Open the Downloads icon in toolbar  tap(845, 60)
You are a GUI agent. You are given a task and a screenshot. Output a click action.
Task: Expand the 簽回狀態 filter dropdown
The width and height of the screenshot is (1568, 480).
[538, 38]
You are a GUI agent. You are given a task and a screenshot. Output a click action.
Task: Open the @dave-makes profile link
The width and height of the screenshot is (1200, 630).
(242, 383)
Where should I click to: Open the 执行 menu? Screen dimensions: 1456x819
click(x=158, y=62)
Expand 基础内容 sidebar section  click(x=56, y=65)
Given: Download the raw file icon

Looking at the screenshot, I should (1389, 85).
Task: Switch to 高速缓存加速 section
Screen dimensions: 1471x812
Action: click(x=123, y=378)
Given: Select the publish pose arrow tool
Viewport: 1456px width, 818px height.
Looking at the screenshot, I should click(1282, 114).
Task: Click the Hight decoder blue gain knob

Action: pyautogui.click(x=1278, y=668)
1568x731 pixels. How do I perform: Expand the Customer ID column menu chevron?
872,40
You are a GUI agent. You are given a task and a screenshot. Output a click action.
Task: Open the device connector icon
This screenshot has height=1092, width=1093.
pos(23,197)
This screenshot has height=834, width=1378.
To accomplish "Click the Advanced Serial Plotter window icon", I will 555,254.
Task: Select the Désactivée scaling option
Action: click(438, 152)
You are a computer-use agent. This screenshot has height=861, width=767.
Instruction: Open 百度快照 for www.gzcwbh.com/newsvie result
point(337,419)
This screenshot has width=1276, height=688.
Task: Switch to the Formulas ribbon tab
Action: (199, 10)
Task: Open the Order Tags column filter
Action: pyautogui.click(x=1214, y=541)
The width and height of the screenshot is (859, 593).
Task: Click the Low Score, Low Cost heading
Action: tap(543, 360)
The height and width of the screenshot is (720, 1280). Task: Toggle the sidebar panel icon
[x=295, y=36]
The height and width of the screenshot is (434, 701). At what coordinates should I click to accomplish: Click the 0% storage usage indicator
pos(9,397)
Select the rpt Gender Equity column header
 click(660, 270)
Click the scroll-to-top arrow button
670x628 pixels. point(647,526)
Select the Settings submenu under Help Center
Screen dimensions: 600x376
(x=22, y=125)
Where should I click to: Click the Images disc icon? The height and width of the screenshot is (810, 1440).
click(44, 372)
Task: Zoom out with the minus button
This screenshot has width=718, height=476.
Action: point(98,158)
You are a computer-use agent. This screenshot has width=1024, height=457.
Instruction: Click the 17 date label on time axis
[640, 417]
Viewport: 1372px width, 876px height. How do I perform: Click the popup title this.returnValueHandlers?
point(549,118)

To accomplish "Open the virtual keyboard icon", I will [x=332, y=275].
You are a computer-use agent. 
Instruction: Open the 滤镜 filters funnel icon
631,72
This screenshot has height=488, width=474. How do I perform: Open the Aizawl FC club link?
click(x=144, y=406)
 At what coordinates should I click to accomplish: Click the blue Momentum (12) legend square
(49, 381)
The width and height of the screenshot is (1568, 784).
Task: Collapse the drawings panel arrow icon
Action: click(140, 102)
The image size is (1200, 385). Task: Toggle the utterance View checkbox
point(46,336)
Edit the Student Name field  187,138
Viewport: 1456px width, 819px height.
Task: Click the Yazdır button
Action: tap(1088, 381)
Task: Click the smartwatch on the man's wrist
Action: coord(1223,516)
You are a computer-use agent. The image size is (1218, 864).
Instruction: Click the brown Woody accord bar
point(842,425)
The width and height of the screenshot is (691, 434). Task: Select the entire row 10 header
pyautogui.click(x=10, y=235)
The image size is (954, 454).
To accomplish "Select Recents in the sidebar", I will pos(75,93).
********************
Aim of the task: Recast all of the material above as a JSON list of strings, one string per line, leaving out blank lines.

Task response:
[
  "Open the Downloads icon in toolbar  tap(845, 60)",
  "You are a GUI agent. You are given a task and a screenshot. Output a click action.",
  "Task: Expand the 簽回狀態 filter dropdown",
  "The width and height of the screenshot is (1568, 480).",
  "[538, 38]",
  "You are a GUI agent. You are given a task and a screenshot. Output a click action.",
  "Task: Open the @dave-makes profile link",
  "The width and height of the screenshot is (1200, 630).",
  "(242, 383)",
  "Where should I click to: Open the 执行 menu? Screen dimensions: 1456x819",
  "click(x=158, y=62)",
  "Expand 基础内容 sidebar section  click(x=56, y=65)",
  "Given: Download the raw file icon",
  "Looking at the screenshot, I should (1389, 85).",
  "Task: Switch to 高速缓存加速 section",
  "Screen dimensions: 1471x812",
  "Action: click(x=123, y=378)",
  "Given: Select the publish pose arrow tool",
  "Viewport: 1456px width, 818px height.",
  "Looking at the screenshot, I should click(1282, 114).",
  "Task: Click the Hight decoder blue gain knob",
  "Action: pyautogui.click(x=1278, y=668)",
  "1568x731 pixels. How do I perform: Expand the Customer ID column menu chevron?",
  "872,40",
  "You are a GUI agent. You are given a task and a screenshot. Output a click action.",
  "Task: Open the device connector icon",
  "This screenshot has height=1092, width=1093.",
  "pos(23,197)",
  "This screenshot has height=834, width=1378.",
  "To accomplish \"Click the Advanced Serial Plotter window icon\", I will 555,254.",
  "Task: Select the Désactivée scaling option",
  "Action: click(438, 152)",
  "You are a computer-use agent. This screenshot has height=861, width=767.",
  "Instruction: Open 百度快照 for www.gzcwbh.com/newsvie result",
  "point(337,419)",
  "This screenshot has width=1276, height=688.",
  "Task: Switch to the Formulas ribbon tab",
  "Action: (199, 10)",
  "Task: Open the Order Tags column filter",
  "Action: pyautogui.click(x=1214, y=541)",
  "The width and height of the screenshot is (859, 593).",
  "Task: Click the Low Score, Low Cost heading",
  "Action: tap(543, 360)",
  "The height and width of the screenshot is (720, 1280). Task: Toggle the sidebar panel icon",
  "[x=295, y=36]",
  "The height and width of the screenshot is (434, 701). At what coordinates should I click to accomplish: Click the 0% storage usage indicator",
  "pos(9,397)",
  "Select the rpt Gender Equity column header",
  " click(660, 270)",
  "Click the scroll-to-top arrow button",
  "670x628 pixels. point(647,526)",
  "Select the Settings submenu under Help Center",
  "Screen dimensions: 600x376",
  "(x=22, y=125)",
  "Where should I click to: Click the Images disc icon? The height and width of the screenshot is (810, 1440).",
  "click(44, 372)",
  "Task: Zoom out with the minus button",
  "This screenshot has width=718, height=476.",
  "Action: point(98,158)",
  "You are a computer-use agent. This screenshot has width=1024, height=457.",
  "Instruction: Click the 17 date label on time axis",
  "[640, 417]",
  "Viewport: 1372px width, 876px height. How do I perform: Click the popup title this.returnValueHandlers?",
  "point(549,118)",
  "To accomplish \"Open the virtual keyboard icon\", I will [x=332, y=275].",
  "You are a computer-use agent. ",
  "Instruction: Open the 滤镜 filters funnel icon",
  "631,72",
  "This screenshot has height=488, width=474. How do I perform: Open the Aizawl FC club link?",
  "click(x=144, y=406)",
  " At what coordinates should I click to accomplish: Click the blue Momentum (12) legend square",
  "(49, 381)",
  "The width and height of the screenshot is (1568, 784).",
  "Task: Collapse the drawings panel arrow icon",
  "Action: click(140, 102)",
  "The image size is (1200, 385). Task: Toggle the utterance View checkbox",
  "point(46,336)",
  "Edit the Student Name field  187,138",
  "Viewport: 1456px width, 819px height.",
  "Task: Click the Yazdır button",
  "Action: tap(1088, 381)",
  "Task: Click the smartwatch on the man's wrist",
  "Action: coord(1223,516)",
  "You are a computer-use agent. The image size is (1218, 864).",
  "Instruction: Click the brown Woody accord bar",
  "point(842,425)",
  "The width and height of the screenshot is (691, 434). Task: Select the entire row 10 header",
  "pyautogui.click(x=10, y=235)",
  "The image size is (954, 454).",
  "To accomplish \"Select Recents in the sidebar\", I will pos(75,93)."
]